Forensische 3D-Rekonstruktion des Ermüdungsversagens einer tragbaren Überdruckkammer

05. May 2026 Veröffentlicht | Aus dem Spanischen übersetzt

Der Zusammenbruch einer Überdruckkammer während einer medizinischen Behandlung zu Hause löste eine forensische Untersuchung auf hohem Niveau aus. Das verstärkte Polymer der Kuppel gab plötzlich nach und erzeugte eine Implosion, die Dutzende von Fragmenten verstreute. Das Gutachten sollte zwei Schlüsselfragen beantworten: wo der tödliche Riss seinen Ursprung hatte und ob die Überdruckventile manipuliert wurden. Dazu wurde ein Arbeitsablauf implementiert, der hochauflösende Computertomographie mit der Finite-Elemente-Simulation kombinierte.
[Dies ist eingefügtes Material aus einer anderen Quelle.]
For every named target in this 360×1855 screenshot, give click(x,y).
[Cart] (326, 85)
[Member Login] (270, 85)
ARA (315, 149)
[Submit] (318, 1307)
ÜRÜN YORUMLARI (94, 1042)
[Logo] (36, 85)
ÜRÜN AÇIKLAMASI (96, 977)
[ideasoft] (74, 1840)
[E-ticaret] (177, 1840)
3D-Rekonstruktion eines Ermüdungsbruchs im Polymer einer tragbaren Überdruckkammer nach forensischer Implosion

Forensischer Arbeitsablauf: Vom CT-Scan zur nichtlinearen Simulation 🔍

Der Prozess begann in VGSTUDIO MAX, wo alle geborgenen Fragmente mittels industrieller CT gescannt wurden. Es wurde ein volumetrisches Netz erzeugt, das es ermöglichte, die Teile virtuell wie ein dreidimensionales Puzzle zusammenzusetzen und komplementäre Bruchflächen zu identifizieren. Diese digitale Rekonstruktion wurde nach Geomagic Design X exportiert, um die Geometrie zu verfeinern und Scan-Artefakte zu reparieren. Anschließend wurden in Rhinoceros 3D die Überdruckventile und die fehlenden strukturellen Verstärkungen modelliert. Die vollständige Baugruppe wurde in Abaqus importiert, wo die Bedingungen des Innendrucks angewendet und die historischen Lastzyklen des Geräts unter Verwendung eines fortschreitenden Schädigungsmodells für das verstärkte Polymer simuliert wurden.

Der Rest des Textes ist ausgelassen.